[Passage for review]:
************

Sex After a Baby (Yes, it’s Possible)
Spoiler alert: pregnancy – and particularly its aftereffects (aka. parenthood) – will have a lasting impact on your sex life. Probably not that surprising, right? But post-baby sex works differently for everyone. And getting things back on track will be different for everyone, too.
Leading up to this massive life change, some couples continue to have regular intercourse right up until the last few weeks of pregnancy. For others, the whole idea that there’s a tiny living creature sleeping just centimetres from the action is enough to put them off for the duration. Depending on where you fall on that spectrum, you’ll likely face different obstacles as you try to rekindle passions with your partner.
For guys, in particular, witnessing the miracle of childbirth is an amazing thing. But it can certainly change your perspective on the human body. All those parts you’ve been fantasizing about since you were a teenager?—yeah, they have a pretty important role to play in procreation. And once you’ve seen that firsthand, it can be hard to get your head back in the game. Rediscovering your partner as a sexual creature is a huge step towards making things right between the sheets.

************

[Exercise]: Based on the article on sex after a baby, explain in one to three sentences why men who witness childbirth may find it hard to get their head back in the game.

[Listed records]:
************

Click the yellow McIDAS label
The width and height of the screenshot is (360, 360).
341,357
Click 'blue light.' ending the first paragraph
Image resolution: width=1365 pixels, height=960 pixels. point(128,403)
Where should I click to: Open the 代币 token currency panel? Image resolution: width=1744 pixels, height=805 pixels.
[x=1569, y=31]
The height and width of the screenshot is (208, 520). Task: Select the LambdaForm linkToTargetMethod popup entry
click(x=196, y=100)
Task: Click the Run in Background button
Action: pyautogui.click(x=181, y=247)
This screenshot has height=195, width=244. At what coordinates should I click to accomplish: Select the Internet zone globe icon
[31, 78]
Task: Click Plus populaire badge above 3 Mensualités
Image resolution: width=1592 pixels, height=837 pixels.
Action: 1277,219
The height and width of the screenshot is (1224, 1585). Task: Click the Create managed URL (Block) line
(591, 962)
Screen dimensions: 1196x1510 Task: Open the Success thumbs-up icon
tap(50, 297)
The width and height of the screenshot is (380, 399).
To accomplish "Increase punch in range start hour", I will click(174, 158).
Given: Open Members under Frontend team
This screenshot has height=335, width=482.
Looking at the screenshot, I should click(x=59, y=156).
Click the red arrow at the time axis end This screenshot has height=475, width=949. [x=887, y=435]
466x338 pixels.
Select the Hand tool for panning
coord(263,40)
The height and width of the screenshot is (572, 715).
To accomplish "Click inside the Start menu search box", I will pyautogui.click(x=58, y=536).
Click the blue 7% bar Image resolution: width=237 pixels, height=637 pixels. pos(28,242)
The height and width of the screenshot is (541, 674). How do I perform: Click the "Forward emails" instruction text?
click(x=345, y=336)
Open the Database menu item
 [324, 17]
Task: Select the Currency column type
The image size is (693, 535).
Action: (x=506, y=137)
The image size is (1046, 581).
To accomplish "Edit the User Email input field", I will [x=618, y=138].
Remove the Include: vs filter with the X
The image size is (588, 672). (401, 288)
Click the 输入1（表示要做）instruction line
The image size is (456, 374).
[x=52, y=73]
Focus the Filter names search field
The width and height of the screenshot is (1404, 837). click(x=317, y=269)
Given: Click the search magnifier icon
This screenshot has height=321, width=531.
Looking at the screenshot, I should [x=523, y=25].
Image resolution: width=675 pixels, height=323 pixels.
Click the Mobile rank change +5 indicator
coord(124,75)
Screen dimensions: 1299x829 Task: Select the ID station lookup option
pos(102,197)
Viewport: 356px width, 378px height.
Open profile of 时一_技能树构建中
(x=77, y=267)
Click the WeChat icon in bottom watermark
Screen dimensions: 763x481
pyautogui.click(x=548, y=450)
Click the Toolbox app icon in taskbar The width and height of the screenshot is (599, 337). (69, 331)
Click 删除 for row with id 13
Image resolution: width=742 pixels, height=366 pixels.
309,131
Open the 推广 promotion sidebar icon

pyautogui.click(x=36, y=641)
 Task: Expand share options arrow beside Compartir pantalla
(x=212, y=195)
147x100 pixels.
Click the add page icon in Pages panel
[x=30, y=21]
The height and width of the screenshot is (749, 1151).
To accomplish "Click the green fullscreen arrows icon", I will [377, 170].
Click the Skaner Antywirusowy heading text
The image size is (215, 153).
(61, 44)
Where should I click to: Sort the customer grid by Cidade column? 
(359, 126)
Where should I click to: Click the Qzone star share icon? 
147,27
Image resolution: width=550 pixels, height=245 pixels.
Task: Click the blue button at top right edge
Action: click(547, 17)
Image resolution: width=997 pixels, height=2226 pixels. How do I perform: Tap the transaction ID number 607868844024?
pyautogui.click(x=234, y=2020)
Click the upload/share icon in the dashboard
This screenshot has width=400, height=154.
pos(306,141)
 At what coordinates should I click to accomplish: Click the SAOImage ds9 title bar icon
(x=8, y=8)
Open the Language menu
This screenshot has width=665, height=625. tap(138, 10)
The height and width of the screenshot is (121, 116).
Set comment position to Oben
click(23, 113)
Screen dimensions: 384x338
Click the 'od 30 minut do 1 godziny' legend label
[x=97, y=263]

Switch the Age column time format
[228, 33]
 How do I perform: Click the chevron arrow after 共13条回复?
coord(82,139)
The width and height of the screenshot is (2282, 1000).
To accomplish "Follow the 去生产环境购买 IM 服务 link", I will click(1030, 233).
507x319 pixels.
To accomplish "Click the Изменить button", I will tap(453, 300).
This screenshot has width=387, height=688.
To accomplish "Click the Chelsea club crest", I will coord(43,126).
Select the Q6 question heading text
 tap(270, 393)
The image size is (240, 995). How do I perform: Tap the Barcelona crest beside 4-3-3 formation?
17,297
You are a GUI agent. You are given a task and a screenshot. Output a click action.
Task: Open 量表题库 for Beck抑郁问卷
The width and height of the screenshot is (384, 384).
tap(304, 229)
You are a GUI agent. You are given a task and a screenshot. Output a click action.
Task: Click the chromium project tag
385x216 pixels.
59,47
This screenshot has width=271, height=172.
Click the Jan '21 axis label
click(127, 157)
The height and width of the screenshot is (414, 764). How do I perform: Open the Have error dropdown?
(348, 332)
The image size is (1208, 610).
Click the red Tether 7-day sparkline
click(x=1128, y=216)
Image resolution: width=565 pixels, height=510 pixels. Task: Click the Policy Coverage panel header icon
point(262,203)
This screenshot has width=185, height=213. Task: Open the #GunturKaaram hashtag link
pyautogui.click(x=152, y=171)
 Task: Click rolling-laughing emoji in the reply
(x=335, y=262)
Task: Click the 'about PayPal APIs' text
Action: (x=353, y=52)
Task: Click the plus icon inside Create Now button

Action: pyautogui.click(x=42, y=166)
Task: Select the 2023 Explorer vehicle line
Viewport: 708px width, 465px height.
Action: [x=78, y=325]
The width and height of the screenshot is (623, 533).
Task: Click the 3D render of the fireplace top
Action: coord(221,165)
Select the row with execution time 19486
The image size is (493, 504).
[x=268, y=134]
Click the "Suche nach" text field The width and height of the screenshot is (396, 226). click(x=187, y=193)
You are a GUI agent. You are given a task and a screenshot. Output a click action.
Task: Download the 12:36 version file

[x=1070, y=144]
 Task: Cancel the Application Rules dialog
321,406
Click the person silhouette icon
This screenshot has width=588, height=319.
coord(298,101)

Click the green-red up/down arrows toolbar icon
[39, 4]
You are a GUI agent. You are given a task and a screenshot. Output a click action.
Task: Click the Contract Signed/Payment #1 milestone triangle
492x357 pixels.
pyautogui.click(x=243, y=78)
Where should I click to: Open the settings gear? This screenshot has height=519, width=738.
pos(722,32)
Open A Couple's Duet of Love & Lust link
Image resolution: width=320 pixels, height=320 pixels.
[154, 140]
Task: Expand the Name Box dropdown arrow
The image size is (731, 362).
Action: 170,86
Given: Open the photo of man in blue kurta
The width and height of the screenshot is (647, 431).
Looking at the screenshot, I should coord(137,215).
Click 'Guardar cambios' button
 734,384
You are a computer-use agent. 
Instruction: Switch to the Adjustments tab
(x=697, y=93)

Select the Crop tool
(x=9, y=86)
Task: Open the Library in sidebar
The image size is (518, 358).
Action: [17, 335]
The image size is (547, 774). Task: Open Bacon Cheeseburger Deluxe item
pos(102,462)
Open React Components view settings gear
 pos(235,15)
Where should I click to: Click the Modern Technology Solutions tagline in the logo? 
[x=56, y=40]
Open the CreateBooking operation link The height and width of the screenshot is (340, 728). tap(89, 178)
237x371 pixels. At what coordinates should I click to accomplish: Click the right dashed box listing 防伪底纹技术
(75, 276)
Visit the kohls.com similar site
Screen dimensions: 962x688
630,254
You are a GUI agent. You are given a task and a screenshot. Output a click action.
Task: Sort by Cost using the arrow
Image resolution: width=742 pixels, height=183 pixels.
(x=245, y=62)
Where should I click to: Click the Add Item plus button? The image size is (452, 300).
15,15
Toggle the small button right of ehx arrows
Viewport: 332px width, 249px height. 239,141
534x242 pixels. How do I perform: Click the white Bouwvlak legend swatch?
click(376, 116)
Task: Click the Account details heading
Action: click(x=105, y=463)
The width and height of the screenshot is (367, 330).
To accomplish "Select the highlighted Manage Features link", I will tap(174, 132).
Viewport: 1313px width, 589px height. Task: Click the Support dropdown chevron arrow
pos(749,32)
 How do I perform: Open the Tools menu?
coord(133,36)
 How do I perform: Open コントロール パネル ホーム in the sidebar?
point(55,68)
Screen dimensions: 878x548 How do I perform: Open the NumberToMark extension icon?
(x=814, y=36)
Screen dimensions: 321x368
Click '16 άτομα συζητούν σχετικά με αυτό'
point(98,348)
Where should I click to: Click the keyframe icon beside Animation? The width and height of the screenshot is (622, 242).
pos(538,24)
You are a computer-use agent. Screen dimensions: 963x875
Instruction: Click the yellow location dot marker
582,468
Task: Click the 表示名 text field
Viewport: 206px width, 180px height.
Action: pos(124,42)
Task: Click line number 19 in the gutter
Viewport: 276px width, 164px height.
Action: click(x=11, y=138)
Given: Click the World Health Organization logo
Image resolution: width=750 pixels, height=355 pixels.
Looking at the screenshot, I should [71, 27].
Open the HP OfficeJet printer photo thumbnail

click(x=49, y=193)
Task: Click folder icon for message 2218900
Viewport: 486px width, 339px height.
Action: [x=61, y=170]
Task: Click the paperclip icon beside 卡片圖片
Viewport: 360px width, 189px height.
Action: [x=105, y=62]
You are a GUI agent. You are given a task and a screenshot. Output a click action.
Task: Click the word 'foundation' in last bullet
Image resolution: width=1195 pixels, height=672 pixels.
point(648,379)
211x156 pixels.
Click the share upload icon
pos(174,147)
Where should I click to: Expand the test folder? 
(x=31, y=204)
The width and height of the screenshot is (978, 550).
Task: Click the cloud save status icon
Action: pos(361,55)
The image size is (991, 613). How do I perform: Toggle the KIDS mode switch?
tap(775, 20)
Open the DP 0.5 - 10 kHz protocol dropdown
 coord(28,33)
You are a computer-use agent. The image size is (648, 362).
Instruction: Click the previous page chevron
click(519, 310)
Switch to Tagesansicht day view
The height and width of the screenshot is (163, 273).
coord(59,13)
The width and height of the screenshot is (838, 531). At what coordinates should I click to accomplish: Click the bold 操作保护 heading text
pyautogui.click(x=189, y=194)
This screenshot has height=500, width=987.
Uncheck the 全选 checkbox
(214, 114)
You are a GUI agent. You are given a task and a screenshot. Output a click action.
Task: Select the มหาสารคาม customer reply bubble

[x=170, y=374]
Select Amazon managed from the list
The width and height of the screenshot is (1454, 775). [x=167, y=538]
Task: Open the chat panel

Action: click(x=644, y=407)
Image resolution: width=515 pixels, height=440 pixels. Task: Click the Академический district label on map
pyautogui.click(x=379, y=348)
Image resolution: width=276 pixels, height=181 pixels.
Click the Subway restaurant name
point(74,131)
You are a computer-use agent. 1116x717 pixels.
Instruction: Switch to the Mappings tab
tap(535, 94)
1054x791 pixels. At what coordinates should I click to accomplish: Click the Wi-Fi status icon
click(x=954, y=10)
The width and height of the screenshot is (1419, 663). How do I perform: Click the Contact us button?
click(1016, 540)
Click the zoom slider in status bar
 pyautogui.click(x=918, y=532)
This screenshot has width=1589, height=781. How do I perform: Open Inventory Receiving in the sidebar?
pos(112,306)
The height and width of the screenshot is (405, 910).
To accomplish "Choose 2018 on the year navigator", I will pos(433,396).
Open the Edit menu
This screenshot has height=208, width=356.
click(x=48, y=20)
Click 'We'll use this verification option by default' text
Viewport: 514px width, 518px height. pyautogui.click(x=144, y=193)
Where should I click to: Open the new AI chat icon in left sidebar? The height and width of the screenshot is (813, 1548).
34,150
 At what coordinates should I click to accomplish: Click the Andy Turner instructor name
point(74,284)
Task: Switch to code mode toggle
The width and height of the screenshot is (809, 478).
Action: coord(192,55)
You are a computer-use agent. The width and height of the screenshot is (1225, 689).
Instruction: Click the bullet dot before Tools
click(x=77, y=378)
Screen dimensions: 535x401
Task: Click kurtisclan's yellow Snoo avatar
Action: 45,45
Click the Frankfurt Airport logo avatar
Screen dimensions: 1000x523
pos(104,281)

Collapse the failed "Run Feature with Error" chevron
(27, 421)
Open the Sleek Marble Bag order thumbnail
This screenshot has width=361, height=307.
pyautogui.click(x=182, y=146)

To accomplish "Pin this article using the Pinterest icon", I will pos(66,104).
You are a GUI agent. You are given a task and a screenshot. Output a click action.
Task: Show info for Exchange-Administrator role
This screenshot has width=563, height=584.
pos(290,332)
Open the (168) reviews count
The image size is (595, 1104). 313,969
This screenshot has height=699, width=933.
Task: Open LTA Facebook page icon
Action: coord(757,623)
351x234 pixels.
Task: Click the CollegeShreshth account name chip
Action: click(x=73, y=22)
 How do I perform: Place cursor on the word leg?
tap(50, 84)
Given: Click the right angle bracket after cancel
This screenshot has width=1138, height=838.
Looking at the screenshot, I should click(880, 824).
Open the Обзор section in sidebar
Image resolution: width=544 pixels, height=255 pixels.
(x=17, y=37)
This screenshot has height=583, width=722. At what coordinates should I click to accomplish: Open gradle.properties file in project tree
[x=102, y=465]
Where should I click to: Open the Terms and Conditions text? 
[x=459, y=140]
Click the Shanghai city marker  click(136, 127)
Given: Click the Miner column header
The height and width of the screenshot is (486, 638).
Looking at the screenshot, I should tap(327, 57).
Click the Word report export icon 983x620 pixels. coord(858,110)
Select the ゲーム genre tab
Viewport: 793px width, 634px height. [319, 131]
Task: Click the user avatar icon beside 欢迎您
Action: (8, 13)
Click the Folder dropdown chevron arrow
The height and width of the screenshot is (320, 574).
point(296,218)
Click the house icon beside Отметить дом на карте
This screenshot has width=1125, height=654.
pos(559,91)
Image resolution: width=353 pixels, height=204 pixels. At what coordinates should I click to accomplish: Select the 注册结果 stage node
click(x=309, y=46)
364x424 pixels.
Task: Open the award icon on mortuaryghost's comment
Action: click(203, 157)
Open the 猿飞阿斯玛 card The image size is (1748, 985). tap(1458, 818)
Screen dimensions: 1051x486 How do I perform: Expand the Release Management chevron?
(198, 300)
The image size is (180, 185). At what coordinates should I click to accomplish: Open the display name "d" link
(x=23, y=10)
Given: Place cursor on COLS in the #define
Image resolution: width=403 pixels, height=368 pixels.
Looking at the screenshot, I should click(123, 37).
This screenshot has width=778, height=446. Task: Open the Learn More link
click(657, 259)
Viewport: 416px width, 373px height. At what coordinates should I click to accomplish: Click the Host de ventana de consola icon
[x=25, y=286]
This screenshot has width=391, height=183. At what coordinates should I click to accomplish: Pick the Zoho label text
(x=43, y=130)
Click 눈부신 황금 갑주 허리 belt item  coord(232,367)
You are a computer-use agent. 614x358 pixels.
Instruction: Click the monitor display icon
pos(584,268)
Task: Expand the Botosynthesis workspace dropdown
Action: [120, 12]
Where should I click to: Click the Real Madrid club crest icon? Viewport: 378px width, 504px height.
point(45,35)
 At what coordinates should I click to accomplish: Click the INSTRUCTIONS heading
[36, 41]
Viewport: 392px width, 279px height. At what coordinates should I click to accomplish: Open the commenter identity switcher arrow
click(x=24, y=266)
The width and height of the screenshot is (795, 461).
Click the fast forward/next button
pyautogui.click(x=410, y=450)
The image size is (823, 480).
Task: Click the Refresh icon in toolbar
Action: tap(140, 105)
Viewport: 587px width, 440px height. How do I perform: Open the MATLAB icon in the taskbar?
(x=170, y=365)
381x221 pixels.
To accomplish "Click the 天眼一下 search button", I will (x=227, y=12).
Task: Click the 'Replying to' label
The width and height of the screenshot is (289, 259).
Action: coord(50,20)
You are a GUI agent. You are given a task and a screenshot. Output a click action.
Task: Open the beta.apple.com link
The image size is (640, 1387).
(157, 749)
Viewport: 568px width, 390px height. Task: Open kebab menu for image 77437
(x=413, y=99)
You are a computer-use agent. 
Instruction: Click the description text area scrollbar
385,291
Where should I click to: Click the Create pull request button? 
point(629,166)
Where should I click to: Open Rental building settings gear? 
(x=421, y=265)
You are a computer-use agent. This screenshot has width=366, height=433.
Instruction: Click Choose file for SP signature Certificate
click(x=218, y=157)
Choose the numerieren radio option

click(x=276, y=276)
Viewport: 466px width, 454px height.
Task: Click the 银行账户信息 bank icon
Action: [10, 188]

************

[Your solution]: Witnessing childbirth can change a man's perspective on the human body, because the parts he has fantasized about since his teens turn out to play an important role in procreation. After seeing that firsthand, it can be hard to think of those parts sexually again.